## Begin

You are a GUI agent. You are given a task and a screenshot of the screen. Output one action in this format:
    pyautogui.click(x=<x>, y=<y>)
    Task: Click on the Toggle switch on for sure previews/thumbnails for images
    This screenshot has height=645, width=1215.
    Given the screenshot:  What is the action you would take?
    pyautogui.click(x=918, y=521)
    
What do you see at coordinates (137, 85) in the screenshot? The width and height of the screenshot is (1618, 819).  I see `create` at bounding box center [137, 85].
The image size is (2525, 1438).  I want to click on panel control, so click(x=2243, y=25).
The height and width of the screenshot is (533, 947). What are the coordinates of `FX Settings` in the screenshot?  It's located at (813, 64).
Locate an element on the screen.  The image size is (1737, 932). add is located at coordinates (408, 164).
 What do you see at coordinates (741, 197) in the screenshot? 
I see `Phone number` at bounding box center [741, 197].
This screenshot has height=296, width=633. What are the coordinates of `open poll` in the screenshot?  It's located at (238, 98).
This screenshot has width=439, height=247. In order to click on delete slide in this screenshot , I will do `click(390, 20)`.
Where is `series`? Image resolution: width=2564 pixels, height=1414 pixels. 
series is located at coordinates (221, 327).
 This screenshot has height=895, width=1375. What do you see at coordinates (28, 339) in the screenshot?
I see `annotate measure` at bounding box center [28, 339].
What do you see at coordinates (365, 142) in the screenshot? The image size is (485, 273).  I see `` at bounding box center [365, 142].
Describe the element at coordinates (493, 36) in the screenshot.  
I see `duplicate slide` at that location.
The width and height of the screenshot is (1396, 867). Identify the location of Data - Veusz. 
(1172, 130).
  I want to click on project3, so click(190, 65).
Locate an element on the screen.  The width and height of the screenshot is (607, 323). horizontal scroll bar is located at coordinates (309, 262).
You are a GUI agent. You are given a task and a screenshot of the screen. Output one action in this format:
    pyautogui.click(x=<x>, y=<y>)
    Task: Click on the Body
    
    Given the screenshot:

## End

# TASK REQUIREMENTS:
Quote every one of the rows above word for word, keeping their wording, spacing and line breaks unchanged.

# EXERCISE OUTPUT:
You are a GUI agent. You are given a task and a screenshot of the screen. Output one action in this format:
    pyautogui.click(x=<x>, y=<y>)
    Task: Click on the Toggle switch on for sure previews/thumbnails for images
    This screenshot has height=645, width=1215.
    Given the screenshot:  What is the action you would take?
    pyautogui.click(x=918, y=521)
    
What do you see at coordinates (137, 85) in the screenshot? The width and height of the screenshot is (1618, 819).  I see `create` at bounding box center [137, 85].
The image size is (2525, 1438).  I want to click on panel control, so click(x=2243, y=25).
The height and width of the screenshot is (533, 947). What are the coordinates of `FX Settings` in the screenshot?  It's located at (813, 64).
Locate an element on the screen.  The image size is (1737, 932). add is located at coordinates (408, 164).
 What do you see at coordinates (741, 197) in the screenshot? 
I see `Phone number` at bounding box center [741, 197].
This screenshot has height=296, width=633. What are the coordinates of `open poll` in the screenshot?  It's located at (238, 98).
This screenshot has width=439, height=247. In order to click on delete slide in this screenshot , I will do `click(390, 20)`.
Where is `series`? Image resolution: width=2564 pixels, height=1414 pixels. 
series is located at coordinates (221, 327).
 This screenshot has height=895, width=1375. What do you see at coordinates (28, 339) in the screenshot?
I see `annotate measure` at bounding box center [28, 339].
What do you see at coordinates (365, 142) in the screenshot? The image size is (485, 273).  I see `` at bounding box center [365, 142].
Describe the element at coordinates (493, 36) in the screenshot.  
I see `duplicate slide` at that location.
The width and height of the screenshot is (1396, 867). Identify the location of Data - Veusz. 
(1172, 130).
  I want to click on project3, so click(190, 65).
Locate an element on the screen.  The width and height of the screenshot is (607, 323). horizontal scroll bar is located at coordinates (309, 262).
You are a GUI agent. You are given a task and a screenshot of the screen. Output one action in this format:
    pyautogui.click(x=<x>, y=<y>)
    Task: Click on the Body
    
    Given the screenshot:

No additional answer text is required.